Provided text:
......
Nic Robertson is CNN's international diplomatic editor. The opinions in this article belong to the author.

(CNN)Donald Trump's global honeymoon is over.

Seven months into his presidency, his foes have him figured out while America's friends are ducking for cover.
Trump's off-script, off-color campaign-style rallies that roll back-to-back with the carefully scripted aspirations of his administration suggest to large parts of the world a man who cannot control himself -- much less the nation he leads.
    NATO Secretary General Jens Stoltenberg told CNN last week in a conversation about stability in the face of Russian aggression, that what America's NATO allies need right now is predictability: "As long we are strong, as long as we are predictable, we can also engage in political dialogue with Russia to try to avoid escalation and to avoid a new Cold War."
    In the aftermath of the awful events in Charlottesville, Virginia, Trump has shown those outside America that he is anything but predictable. His wildly variant public interpretations of violent, anti-Semitic rallies by neo-Nazis and white supremacists and the removal of Confederate statues have caused European leaders to shake their heads in bewilderment.
    By one day equating neo-Nazis with civil rights protesters, then days later saying the country has no place for racists before flip-flopping again, he has left international onlookers baffled.
    A week later, it seems that neither he nor his White House team has learned anything, as he repeated the same mistakes at a campaign-style rally in Arizona.
    This time, he also expressed support for a former local sheriff whose stop and search policies of Latinos has seen him accused of racism -- a charge he denies, which seems good enough for Trump -- and convicted of criminal contempt.
......
Records excerpted from a collection
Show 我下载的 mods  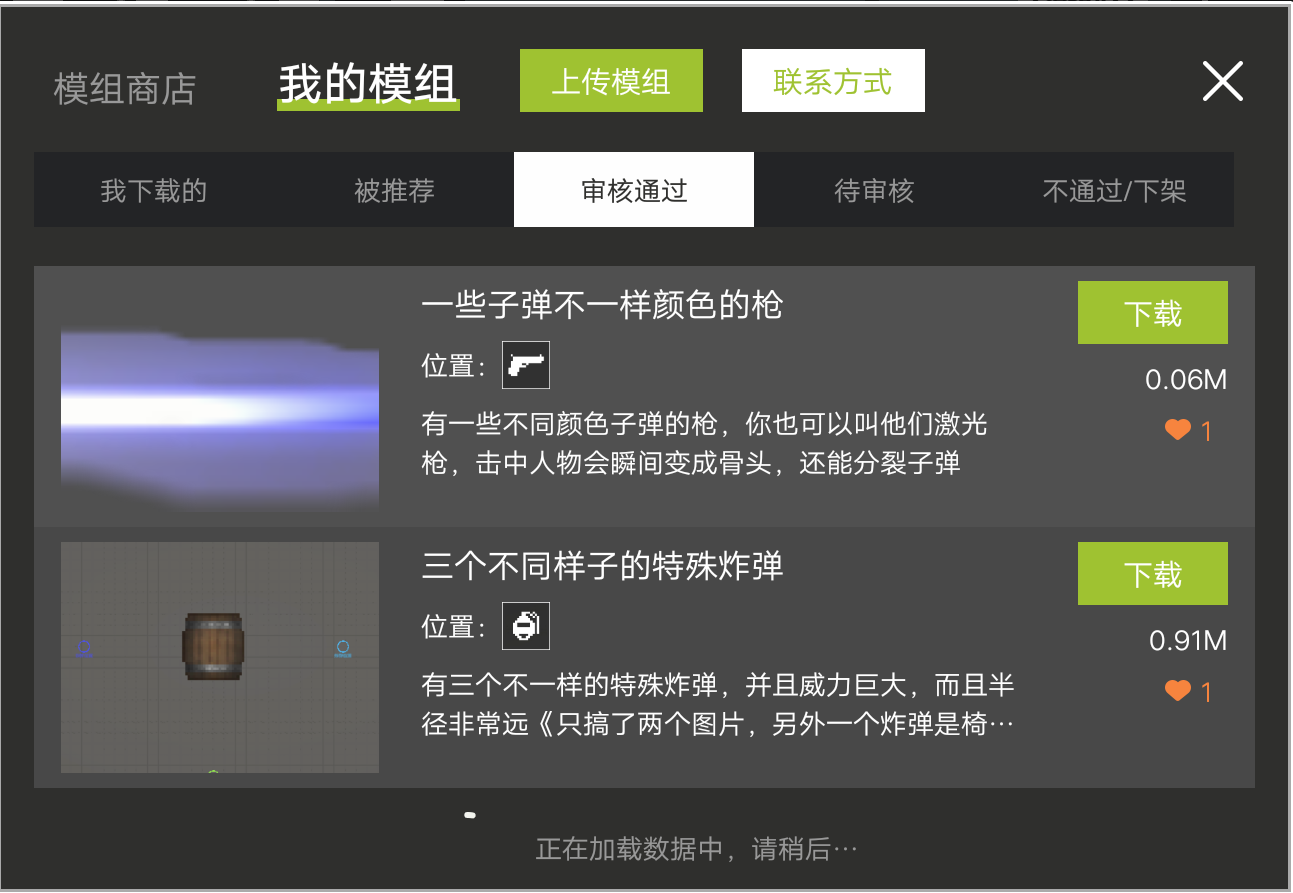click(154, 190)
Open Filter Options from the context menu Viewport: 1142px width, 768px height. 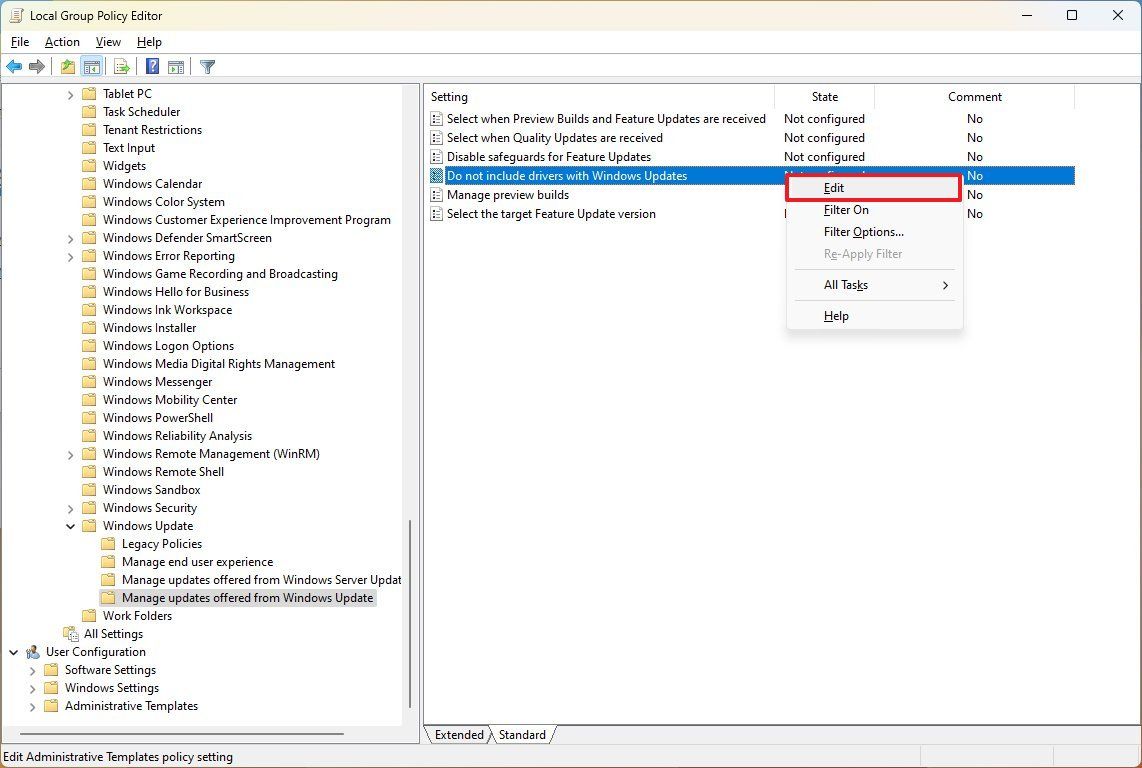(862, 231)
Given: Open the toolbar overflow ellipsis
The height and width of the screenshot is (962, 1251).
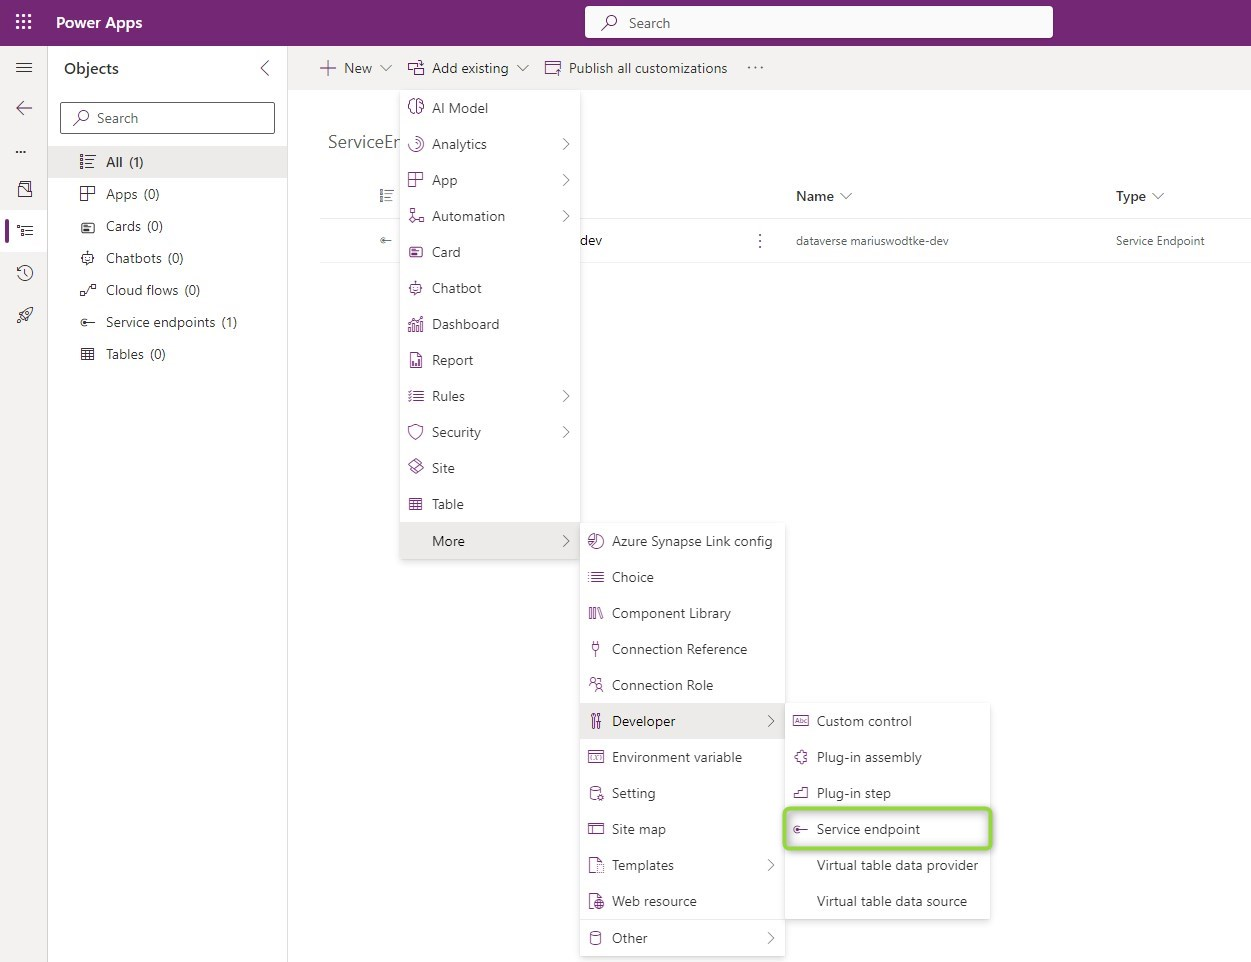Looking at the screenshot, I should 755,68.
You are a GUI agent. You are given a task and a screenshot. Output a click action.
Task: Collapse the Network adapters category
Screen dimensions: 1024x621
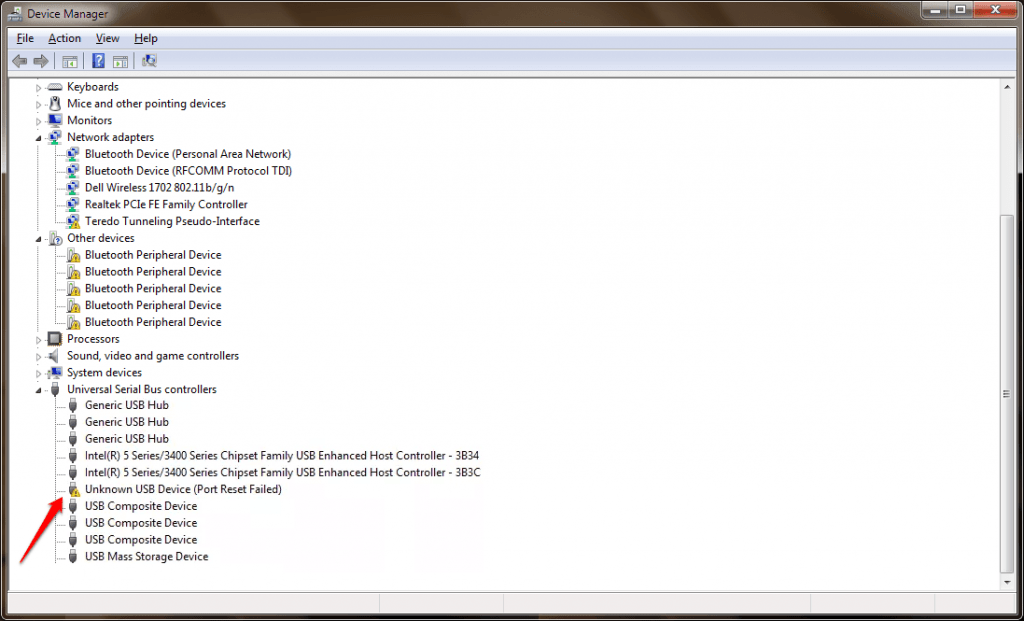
......
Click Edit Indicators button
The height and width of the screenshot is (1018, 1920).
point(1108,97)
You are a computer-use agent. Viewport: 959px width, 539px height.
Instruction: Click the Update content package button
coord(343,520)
......
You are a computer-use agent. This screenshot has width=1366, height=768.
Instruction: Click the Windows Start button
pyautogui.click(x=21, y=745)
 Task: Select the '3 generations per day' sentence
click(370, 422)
......
Problems and tasks:
a – Answer these questions from the commentary on Trump's global standing:
(i) What position does Nic Robertson hold at CNN?
(ii) According to Jens Stoltenberg, what do America's NATO allies need right now?
(iii) In which state did Trump hold the campaign-style rally a week after the events in Charlottesville?
b – Write out the commentary on Trump's global standing word for word, beginning at the words "In the aftermath" and stopping after "international onlookers baffled.".
c – Continue the commentary on Trump's global standing from the point at which it stops.
These entries were taken from a separate source.

Task responses:
a –
(i) International diplomatic editor.
(ii) Predictability.
(iii) Arizona.

b –
In the aftermath of the awful events in Charlottesville, Virginia, Trump has shown those outside America that he is anything but predictable. His wildly variant public interpretations of violent, anti-Semitic rallies by neo-Nazis and white supremacists and the removal of Confederate statues have caused European leaders to shake their heads in bewilderment.
    By one day equating neo-Nazis with civil rights protesters, then days later saying the country has no place for racists before flip-flopping again, he has left international onlookers baffled.

c –
    To outsiders, Trump seems to be shunning the American dream in favor of something far more sinister. Britain's former ambassador to the United States, Peter Westmacott, tweeted this in response to the Arizona rally: "Shades of 1933 Germany. And an invitation to autocrats w/o America's checks & balances to play the same game more dangerously. Leadership??"
    Trump's America seems to be getting out of kilter. And while friends such as Westmacott voice their fears, America's enemies are gearing up to take advantage.
    China sent a swift, stinging rebuke this week to Trump's biggest foreign policy foray since coming to power.
    His much-vaunted Afghanistan plan should have marked a moment when the world took Trump seriously.
    Alas, the fact it came so soon after the Charlottesville turmoil -- and that he followed it 24 hours later with a 77-minute attack on his enemies -- somewhat spoiled the moment. No one should be surprised that the wait for Trump to make sense of himself and his America is over.
    In his Afghanistan speech, Trump reversed course, saying he'd send more troops to the embattled nation. He also threatened Pakistan, saying it has "much to gain" by supporting the United States and had "much to lose by continuing to harbor criminals and terrorists."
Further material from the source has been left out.